Não é a primeira vez que o Fórum Jurídico de Lisboa gera custos de deslocamento para os envolvidos. Em 2019, a Folha também mostrou que haviam sido gastos de ao menos R$ 500 mil no evento com passagens e diárias de autoridades.
Instituto não se manifesta sobre custo das passagens
Procurado e questionado sobre o motivo de não ter pago as diárias e passagens dos agentes públicos, de algumas pessoas não terem confirmado participação com antecedência e também se os palestrantes foram pagos para participar do evento, o IDP não se manifestou.
Em nota, a FGV disse que “os organizadores do evento convidam os palestrantes que, ante sua especialidade, queiram participar, conforme suas disponibilidades. Não existe convocação ou contratação para se proferir palestra”.
O senador Rodrigo Pacheco disse que viajou em voo da FAB, não recebeu diárias e que, além da palestra, se reuniu com o embaixador do Brasil em Portugal, palestrou no Parlamento português e também na Universidade de Coimbra. Ele disse que não recebeu pela palestra.
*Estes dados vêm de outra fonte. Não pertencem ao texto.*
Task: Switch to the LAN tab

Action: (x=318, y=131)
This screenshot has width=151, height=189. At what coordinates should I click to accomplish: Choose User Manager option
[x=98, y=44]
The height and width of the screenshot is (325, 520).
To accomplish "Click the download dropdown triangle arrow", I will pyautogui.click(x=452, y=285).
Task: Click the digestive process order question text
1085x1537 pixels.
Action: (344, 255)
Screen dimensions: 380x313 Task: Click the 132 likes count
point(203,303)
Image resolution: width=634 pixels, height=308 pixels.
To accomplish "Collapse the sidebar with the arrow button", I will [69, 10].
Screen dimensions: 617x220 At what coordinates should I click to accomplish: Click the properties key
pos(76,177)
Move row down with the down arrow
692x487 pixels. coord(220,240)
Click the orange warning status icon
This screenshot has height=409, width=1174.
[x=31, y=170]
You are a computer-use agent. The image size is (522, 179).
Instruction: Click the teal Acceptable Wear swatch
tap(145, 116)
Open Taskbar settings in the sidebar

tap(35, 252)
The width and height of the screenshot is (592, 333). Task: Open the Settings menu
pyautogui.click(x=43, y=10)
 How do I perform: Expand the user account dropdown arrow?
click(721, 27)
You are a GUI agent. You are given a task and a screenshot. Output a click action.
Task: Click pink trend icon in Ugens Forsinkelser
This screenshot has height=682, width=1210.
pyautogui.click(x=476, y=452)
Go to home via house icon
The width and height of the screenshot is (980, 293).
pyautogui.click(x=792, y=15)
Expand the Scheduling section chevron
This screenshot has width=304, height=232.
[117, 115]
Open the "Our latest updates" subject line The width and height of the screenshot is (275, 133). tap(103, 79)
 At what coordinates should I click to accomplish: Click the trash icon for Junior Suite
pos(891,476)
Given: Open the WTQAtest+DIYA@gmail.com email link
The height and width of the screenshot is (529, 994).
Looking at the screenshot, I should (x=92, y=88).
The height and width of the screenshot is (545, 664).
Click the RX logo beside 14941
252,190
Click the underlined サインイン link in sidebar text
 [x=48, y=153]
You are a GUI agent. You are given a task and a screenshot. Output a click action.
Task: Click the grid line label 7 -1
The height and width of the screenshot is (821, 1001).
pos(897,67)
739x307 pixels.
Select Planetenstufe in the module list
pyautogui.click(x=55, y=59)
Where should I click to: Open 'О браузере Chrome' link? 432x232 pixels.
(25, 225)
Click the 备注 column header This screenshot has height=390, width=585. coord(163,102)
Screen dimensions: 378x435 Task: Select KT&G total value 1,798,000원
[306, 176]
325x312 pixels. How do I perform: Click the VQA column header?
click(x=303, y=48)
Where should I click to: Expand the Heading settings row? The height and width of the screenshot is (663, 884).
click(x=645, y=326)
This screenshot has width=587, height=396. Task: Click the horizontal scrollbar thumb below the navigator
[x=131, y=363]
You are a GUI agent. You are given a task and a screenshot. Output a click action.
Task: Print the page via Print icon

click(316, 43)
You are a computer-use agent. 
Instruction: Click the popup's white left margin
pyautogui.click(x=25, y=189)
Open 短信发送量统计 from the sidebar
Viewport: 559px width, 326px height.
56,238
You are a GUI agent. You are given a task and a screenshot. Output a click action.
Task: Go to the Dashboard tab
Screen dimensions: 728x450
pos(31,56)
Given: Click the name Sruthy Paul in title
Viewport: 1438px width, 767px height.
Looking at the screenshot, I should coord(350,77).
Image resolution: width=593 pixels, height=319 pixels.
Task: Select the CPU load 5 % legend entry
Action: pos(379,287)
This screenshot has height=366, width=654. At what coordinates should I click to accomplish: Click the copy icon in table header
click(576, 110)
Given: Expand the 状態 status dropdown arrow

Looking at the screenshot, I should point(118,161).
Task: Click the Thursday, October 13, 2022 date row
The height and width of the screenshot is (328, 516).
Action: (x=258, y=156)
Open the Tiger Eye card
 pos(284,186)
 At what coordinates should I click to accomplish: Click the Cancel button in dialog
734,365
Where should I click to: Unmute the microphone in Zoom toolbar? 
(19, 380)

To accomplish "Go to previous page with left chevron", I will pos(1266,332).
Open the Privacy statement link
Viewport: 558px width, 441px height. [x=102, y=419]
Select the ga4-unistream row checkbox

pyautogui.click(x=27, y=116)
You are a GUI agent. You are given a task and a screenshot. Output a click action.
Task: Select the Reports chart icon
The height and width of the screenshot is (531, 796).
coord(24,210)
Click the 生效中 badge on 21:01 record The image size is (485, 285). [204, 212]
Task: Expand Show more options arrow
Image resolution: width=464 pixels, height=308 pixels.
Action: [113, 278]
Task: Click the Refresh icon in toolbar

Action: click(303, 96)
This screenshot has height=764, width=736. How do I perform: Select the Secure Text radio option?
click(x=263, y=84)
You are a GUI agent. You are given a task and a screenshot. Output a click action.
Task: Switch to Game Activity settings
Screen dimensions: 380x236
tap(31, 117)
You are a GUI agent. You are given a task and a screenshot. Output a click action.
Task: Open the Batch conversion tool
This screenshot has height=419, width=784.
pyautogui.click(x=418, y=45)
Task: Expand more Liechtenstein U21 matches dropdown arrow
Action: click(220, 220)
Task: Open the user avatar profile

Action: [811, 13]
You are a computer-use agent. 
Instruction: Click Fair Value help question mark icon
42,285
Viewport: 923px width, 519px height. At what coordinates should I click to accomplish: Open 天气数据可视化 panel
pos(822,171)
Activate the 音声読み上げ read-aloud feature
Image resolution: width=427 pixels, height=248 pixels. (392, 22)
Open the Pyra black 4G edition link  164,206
Já a presidente do FNDE disse que esteve presente em uma mesa sobre desafios do ensino superior após a pandemia junto com o ministro da Educação, Camilo Santana. “Como sua participação teve natureza institucional, os custos da viagem ficaram a cargo do próprio FNDE, não recebendo, portanto, nenhum valor do evento para referida participação.”
O Governo de São Paulo disse que os compromissos de Tarcísio em Lisboa foram amplamente divulgados e não houve remuneração pela participação. “Durante a viagem, o governador se reuniu com empresários e investidores e realizou encontros com representantes e lideranças de governo”, diz nota do governo.
O Ministério de Minas e Energia disse que, como Alexandre Silveira já estava em Paris a convite de Lula, “ele decidiu seguir na Europa para participar de agendas bilaterais estratégicas para o ministério em Portugal”.
Por isso, afirmou o ministério, Silveira participou do fórum de Lisboa, além de “reuniões com empresas para mostrar os potenciais brasileiros em energia e mineração, impulsionando a atração de investimentos para o Brasil”.
Também procurados, Arthur Lira e Cláudio Castro não se manifestaram.